No entanto, para que isso ocorra de forma correta, é importante o chamado machine learning, ou seja, o treinamento de algoritmos para que a máquina consiga analisar as informações e dar um prognóstico preciso se determinada ação é adequada ou não. “Claro que a inteligência artificial depende da qualidade da informação, que as pessoas fornecem”, explica Bredemeier.
Pesquisadores estudam como melhorar desempenho do machine learning
Os projetos voltados ao uso cada vez mais eficiente da Inteligência Artificial (IA) são de interesse tanto dos fabricantes de maquinário, quanto dos produtores rurais, que querem cada vez mais decisões acertadas no manejo da lavoura, bem como dos estudiosos do assunto. Um mercado em expansão e que não foge ao olhar atento da academia. O cientista e pesquisador Dennis Grinwald, doutorando em Inteligência Artificial na Universidade Técnica de Berlim, Alemanha, pontua que a tecnologia permite inúmeras aplicações, mas ainda tem muito a evoluir.
Tanto que Grinwald, graduado em engenharia espacial, com mestrado em ciências da computação, está trabalhando em uma pesquisa para aprimorar a tecnologia. “Nosso grupo foca na teoria, mas na teoria de como fazer a Inteligência Artificial mais eficiente, treinar mais rápido e com menos dados”, explica o pesquisador.
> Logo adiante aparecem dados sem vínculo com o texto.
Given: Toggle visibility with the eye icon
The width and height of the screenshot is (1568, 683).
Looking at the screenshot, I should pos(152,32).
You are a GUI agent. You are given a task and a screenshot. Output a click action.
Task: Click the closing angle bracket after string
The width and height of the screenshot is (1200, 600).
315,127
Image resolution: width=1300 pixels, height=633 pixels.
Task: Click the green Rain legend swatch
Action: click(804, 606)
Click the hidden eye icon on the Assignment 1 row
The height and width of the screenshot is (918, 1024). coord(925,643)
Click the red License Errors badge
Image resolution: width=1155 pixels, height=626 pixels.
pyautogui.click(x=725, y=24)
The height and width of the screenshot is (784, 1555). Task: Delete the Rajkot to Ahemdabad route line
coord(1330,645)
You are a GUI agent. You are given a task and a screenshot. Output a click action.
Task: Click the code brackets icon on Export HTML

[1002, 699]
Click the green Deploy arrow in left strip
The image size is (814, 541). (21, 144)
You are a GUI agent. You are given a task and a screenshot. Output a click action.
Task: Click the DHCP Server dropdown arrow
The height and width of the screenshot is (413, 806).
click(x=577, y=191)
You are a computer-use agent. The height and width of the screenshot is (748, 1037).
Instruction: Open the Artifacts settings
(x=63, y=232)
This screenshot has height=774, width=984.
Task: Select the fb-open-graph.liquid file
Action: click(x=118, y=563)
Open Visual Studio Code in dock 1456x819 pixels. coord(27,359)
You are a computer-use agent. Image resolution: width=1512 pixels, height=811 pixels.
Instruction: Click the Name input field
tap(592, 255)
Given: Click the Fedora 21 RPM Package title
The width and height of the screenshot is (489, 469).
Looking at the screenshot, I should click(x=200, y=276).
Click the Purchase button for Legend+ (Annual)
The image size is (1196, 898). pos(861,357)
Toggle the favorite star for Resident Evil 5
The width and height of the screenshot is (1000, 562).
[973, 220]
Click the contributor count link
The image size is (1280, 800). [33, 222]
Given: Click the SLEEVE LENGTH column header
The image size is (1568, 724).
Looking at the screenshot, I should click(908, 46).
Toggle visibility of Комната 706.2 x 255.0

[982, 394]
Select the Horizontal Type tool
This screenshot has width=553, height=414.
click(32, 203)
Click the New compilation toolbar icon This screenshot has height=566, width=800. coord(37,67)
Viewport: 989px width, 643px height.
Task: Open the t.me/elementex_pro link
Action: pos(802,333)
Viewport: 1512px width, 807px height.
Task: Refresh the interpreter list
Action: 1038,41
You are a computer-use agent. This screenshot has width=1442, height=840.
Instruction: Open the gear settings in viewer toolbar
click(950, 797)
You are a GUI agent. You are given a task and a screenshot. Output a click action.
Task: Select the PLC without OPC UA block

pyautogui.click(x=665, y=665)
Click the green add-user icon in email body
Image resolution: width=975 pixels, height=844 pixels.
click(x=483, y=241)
O estudo é desenvolvido dentro do Berlin Institute for the Foundations of Learning and Data (Bifold), criado no ano passado e ligado à universidade, que reúne vários grupos de pesquisadores focados em IA, trabalhando com big data, envolvendo diferentes aplicativos, inclusive na área da saúde.
APRENDIZADO
A importância dessa pesquisa está relacionada a tornar o processo de treinamento dos algoritmos menos dispendioso, afinal a base da IA são as informações, quanto maior a qualidade delas, melhor o desempenho da máquina. Um processo avaliado, ainda, como dispendioso a começar pelo número de pessoas envolvidas – profissional para coletar dados, fazer imagens fotográficas ou de vídeo. Depois, profissionais para cadastrar essas imagens, dizer a que se referem, para que a máquina aprenda. Se a qualidade das imagens e vídeos for alta, precisa também de maior capacidade de memória na rede de computação.
Grinwald deixa claro que a composição arquitetônica da IA, ou seja, como funciona a conexão das redes neurais, os algoritmos para ensinar a máquina, não é o objeto da pesquisa. A meta é o aprendizado da máquina. Ou seja, comparando o aprendizado da máquina ao de uma criança, o pesquisador observa que existe até uma piada de que a máquina não é inteligente. “Você mostra um cachorro para uma criança pequena e ela vai ser capaz de identificar todos os cachorros, mesmo de raças que talvez nunca tenha visto antes. A máquina não. Ela precisa muitas vezes ver tudo até conseguir fazer a classificação certa”, pontua. E reforça que é nesta área de machine learning que seu grupo está trabalhando.
O miniprojeto, como Grinwald chama, é financiado por uma empresa, que assinou uma parceria com a universidade. Portanto, os testes ocorrem na fazenda experimental que fica ao lado da instituição de ensino. Como o estudo é patrocinado, todos os dados são privados. O pesquisador conta que na Alemanha há competição grande entre as organizações para saber qual vai conseguir produzir primeiro um aplicativo que funciona de forma autônoma detectando e matando a praga com precisão e que o fazendeiro possa comprar e utilizar imediatamente.